Supplied data:
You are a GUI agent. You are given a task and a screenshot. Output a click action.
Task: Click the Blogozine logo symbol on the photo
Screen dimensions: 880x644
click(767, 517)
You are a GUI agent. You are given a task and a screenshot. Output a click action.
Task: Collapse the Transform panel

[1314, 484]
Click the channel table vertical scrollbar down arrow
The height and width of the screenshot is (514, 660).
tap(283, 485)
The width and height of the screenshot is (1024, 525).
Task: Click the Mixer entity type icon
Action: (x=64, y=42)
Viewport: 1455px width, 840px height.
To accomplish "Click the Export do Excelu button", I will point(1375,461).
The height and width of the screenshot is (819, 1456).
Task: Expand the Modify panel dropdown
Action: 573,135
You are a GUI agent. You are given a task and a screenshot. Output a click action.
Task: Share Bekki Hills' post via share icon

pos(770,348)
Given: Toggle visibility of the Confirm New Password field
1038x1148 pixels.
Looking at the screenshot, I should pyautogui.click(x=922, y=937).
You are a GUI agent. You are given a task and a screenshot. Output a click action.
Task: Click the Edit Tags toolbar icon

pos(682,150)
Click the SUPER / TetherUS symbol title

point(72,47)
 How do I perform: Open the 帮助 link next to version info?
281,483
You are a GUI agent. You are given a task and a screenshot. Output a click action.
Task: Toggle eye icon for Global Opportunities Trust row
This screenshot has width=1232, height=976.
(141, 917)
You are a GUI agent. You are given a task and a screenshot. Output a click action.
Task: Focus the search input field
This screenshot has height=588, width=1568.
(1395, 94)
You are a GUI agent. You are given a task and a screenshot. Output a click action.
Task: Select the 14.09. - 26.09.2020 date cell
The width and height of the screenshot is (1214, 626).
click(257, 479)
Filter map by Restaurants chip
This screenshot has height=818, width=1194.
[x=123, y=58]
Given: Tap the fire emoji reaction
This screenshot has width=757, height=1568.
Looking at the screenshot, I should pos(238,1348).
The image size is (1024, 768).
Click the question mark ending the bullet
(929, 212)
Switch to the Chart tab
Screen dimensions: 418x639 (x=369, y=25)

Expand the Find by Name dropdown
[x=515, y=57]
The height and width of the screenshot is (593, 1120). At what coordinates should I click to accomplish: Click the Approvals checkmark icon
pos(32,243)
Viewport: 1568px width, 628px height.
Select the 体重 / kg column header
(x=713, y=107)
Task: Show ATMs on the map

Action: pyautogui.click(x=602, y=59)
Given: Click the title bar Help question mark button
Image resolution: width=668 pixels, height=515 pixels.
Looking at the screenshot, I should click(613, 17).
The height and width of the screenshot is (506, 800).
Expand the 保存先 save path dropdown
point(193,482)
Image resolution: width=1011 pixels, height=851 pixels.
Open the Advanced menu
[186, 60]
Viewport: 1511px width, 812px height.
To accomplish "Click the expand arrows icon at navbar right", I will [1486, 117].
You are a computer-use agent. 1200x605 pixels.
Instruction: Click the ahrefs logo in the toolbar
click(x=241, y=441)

Problem statement: Rewrite the entire listing above, swapping every occurrence of "GUI agent" for "UI assistant" and keeping everything else the same.

Answer in full:
You are a UI assistant. You are given a task and a screenshot. Output a click action.
Task: Click the Blogozine logo symbol on the photo
Screen dimensions: 880x644
click(767, 517)
You are a UI assistant. You are given a task and a screenshot. Output a click action.
Task: Collapse the Transform panel

[1314, 484]
Click the channel table vertical scrollbar down arrow
The height and width of the screenshot is (514, 660).
tap(283, 485)
The width and height of the screenshot is (1024, 525).
Task: Click the Mixer entity type icon
Action: (x=64, y=42)
Viewport: 1455px width, 840px height.
To accomplish "Click the Export do Excelu button", I will point(1375,461).
The height and width of the screenshot is (819, 1456).
Task: Expand the Modify panel dropdown
Action: 573,135
You are a UI assistant. You are given a task and a screenshot. Output a click action.
Task: Share Bekki Hills' post via share icon

pos(770,348)
Given: Toggle visibility of the Confirm New Password field
1038x1148 pixels.
Looking at the screenshot, I should pyautogui.click(x=922, y=937).
You are a UI assistant. You are given a task and a screenshot. Output a click action.
Task: Click the Edit Tags toolbar icon

pos(682,150)
Click the SUPER / TetherUS symbol title

point(72,47)
 How do I perform: Open the 帮助 link next to version info?
281,483
You are a UI assistant. You are given a task and a screenshot. Output a click action.
Task: Toggle eye icon for Global Opportunities Trust row
This screenshot has width=1232, height=976.
(141, 917)
You are a UI assistant. You are given a task and a screenshot. Output a click action.
Task: Focus the search input field
This screenshot has height=588, width=1568.
(1395, 94)
You are a UI assistant. You are given a task and a screenshot. Output a click action.
Task: Select the 14.09. - 26.09.2020 date cell
The width and height of the screenshot is (1214, 626).
click(257, 479)
Filter map by Restaurants chip
This screenshot has height=818, width=1194.
[x=123, y=58]
Given: Tap the fire emoji reaction
This screenshot has width=757, height=1568.
Looking at the screenshot, I should pos(238,1348).
The image size is (1024, 768).
Click the question mark ending the bullet
(929, 212)
Switch to the Chart tab
Screen dimensions: 418x639 (x=369, y=25)

Expand the Find by Name dropdown
[x=515, y=57]
The height and width of the screenshot is (593, 1120). At what coordinates should I click to accomplish: Click the Approvals checkmark icon
pos(32,243)
Viewport: 1568px width, 628px height.
Select the 体重 / kg column header
(x=713, y=107)
Task: Show ATMs on the map

Action: pyautogui.click(x=602, y=59)
Given: Click the title bar Help question mark button
Image resolution: width=668 pixels, height=515 pixels.
Looking at the screenshot, I should click(613, 17).
The height and width of the screenshot is (506, 800).
Expand the 保存先 save path dropdown
point(193,482)
Image resolution: width=1011 pixels, height=851 pixels.
Open the Advanced menu
[186, 60]
Viewport: 1511px width, 812px height.
To accomplish "Click the expand arrows icon at navbar right", I will [1486, 117].
You are a computer-use agent. 1200x605 pixels.
Instruction: Click the ahrefs logo in the toolbar
click(x=241, y=441)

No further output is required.